What is it that holds us back? Is out my own inadequacy and lack of capability. No. I’m intelligent, perceptive, and sensitive. Perhaps its my fear. Im scared. And I dont know what of. Of getting burnt? Of achieving? Of being the best I can be? Of making a real live difference? Of being successful? Of being happy? Is it all too much to be accountable for? Or am I really just scared of trying, ‘cos you never know what is going to happen, right?


I can’t keep comparing things to the way they were. What has been has come and gone, and will never return. I will never be exactly the was I was, and nor will the circumstances. If I keep comparing things, will I ever truly be able to live, as opposed to merely exist? I need to value the past for what it was – the past. I cant let it dictate my future. I have to take new things, new people, new challenges as they come. As every experience builds who we are, you cant let it dictate to you. Learn from it. Learn from others. Dont make their mistakes as well as your own.

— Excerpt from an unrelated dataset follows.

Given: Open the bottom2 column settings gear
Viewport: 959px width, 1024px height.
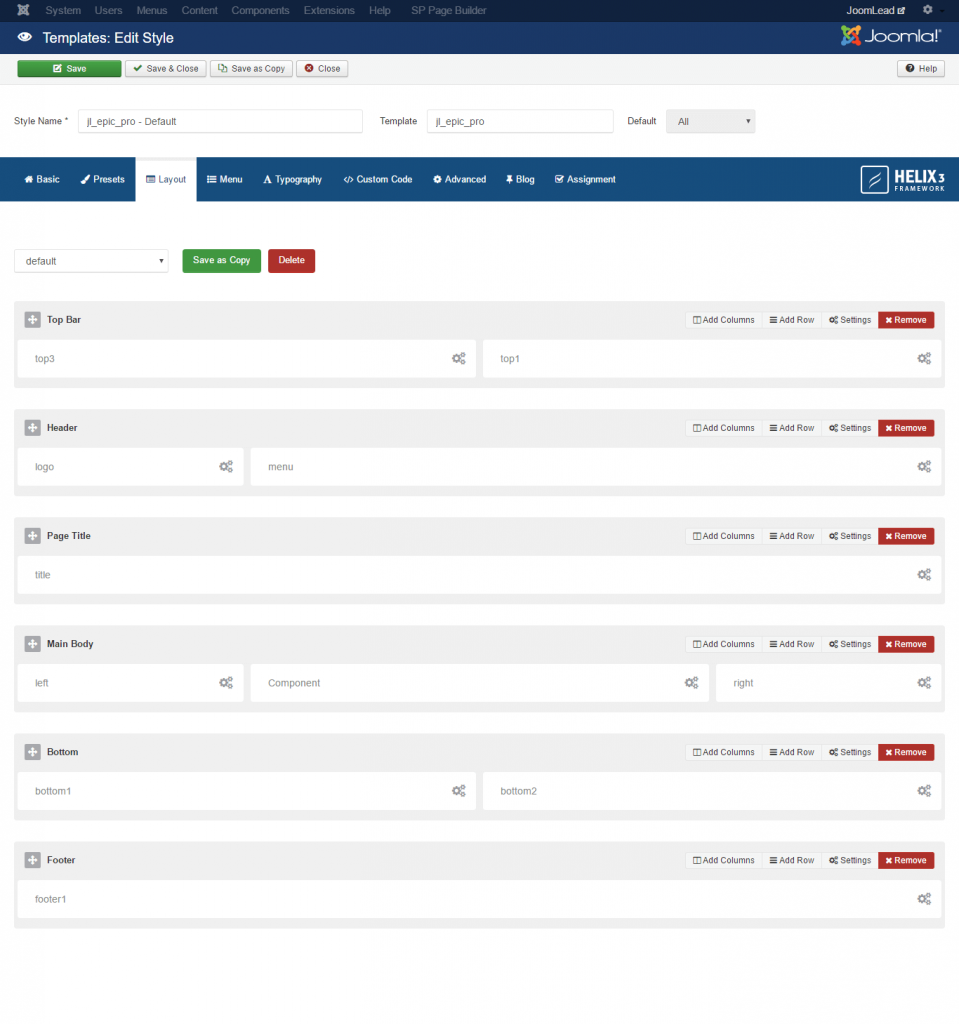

Isn’t it sometimes ok to be a bit cheesy, a bit contrived, to say whats actually going on in your heart or your mind? To let the barriers down? To trust? But what if you’re not even sure if you can trust yourself anymore. Then what?

And as these thoughts spun and dizzied around in my mind late last night, preventing me from falling asleep and keeping me wide awake, I imagined the past meeting the future in some collision, where I ended up in tears and my make up ran down my face and I looked like a clown in mourning. A bit of bathos for you there. I imagined pain, and tension and perhaps even some anguish, but it was overwritten with care and compassion and understanding. But what if the latter isn’t present? And then the question came – what are you thinking? If only I could tell you. It would have been unfair of me to ask you the same question I couldn’t answer myself. But that doesn’t detract away from me wanting to know. If only you knew.

You’ve given me that little bit of faith back. Thank you. Thank Allah who brought you to me, or me to you. Even for this, I am grateful.

As the ebbs and flows of time tease us, do we become but servants of our own fate? Will we let ourselves be mocked, will I allow myself to be derided? Perhaps I’m scared that the past will cloud over whats to come. But I’ve got to be honest, about my intentions and about myself. I’m going to face things, I’m going to have to face myself. As scary as it is, worse than cockroaches or heights or being burnt, if I dont face myself, who will?